Alors que les hôpitaux canadiens vivent déjà une importante pénurie d'isotopes médicaux, le réacteur nucléaire de Petten, aux Pays-Bas, cessera ses activités dès aujourd'hui pour un entretien de routine qui durera un mois. Selon les spécialistes de médecine nucléaire, une crise est imminente.

«On a très peur des répercussions. Il faudra gérer la situation au jour le jour. Déjà, le moral des troupes n'est pas très bon. On a peur de ne pas donner de bons services aux patients», dit le président de l'Association de médecine nucléaire canadienne, le Dr Jean-Luc Urbain.

«La pénurie importante d'isotopes ne surviendra pas cette semaine. Parce que le molybdène que nous recevrons a une durée de vie de 2,2 jours. Mais à la fin de la semaine prochaine, on aura une idée de l'ampleur de la crise», explique le président de l'Association des spécialistes en médecine nucléaire du Québec, le Dr François Lamoureux.

Selon les calculs du Dr Lamoureux, environ 3000 patients par semaine pourraient devoir se priver de tests au Québec si la pénurie d'isotopes est sévère. «Déjà, les hôpitaux se sont fait dire que leur stock livré chaque semaine sera réduit du trois quart», affirme le Dr Lamoureux.
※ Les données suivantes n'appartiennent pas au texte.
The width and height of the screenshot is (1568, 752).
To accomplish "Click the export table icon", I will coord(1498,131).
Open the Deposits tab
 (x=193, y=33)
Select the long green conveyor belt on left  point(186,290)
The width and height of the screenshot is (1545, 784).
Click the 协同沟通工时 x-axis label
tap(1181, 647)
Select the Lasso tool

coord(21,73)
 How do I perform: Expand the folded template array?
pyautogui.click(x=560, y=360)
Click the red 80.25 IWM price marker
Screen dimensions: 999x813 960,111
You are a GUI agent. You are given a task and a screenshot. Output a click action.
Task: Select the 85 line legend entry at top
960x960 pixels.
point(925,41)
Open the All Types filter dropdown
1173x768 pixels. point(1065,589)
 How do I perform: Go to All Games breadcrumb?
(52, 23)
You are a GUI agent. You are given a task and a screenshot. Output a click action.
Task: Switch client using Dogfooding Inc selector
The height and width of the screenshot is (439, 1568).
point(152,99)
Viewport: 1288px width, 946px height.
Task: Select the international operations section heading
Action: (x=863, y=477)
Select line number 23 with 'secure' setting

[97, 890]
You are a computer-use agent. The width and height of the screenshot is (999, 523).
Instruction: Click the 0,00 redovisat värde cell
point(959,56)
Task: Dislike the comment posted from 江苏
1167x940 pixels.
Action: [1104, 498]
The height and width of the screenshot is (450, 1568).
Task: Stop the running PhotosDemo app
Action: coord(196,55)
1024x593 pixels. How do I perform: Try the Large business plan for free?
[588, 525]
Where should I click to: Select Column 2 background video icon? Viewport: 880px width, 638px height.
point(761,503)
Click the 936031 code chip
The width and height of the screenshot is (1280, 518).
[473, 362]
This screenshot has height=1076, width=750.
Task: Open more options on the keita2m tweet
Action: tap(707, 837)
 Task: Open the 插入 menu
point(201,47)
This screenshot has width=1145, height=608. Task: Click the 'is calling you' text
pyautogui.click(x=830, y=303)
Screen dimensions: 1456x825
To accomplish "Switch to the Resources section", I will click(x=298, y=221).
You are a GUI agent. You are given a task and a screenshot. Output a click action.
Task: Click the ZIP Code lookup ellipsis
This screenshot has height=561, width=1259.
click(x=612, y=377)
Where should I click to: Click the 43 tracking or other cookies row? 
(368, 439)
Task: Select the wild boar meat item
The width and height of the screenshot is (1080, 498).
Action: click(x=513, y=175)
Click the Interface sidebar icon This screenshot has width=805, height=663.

Les hôpitaux canadiens manquent déjà d'isotopes médicaux depuis trois mois. En mai, la centrale nucléaire de Chalk River, en Ontario, a dû fermer en raison d'une fuite d'eau lourde. À elle seule, cette centrale répondait à 35% des besoins mondiaux et à pas moins de 80% des besoins en isotopes au pays.

Pour contrer la pénurie, les hôpitaux québécois ont modifié leurs horaires et leurs techniques. «Les isotopes sont comme des glaçons qui fondent au soleil. Ils ont une durée de vie très courte. Pour traiter le maximum de patients, on travaille depuis le mois de mai de façon condensée, même les week-ends. On fait en deux ou trois jours ce qu'on fait habituellement en une semaine», explique le Dr Urbain. Si bien que la pénurie a eu peu d'impact sur les patients jusqu'à maintenant.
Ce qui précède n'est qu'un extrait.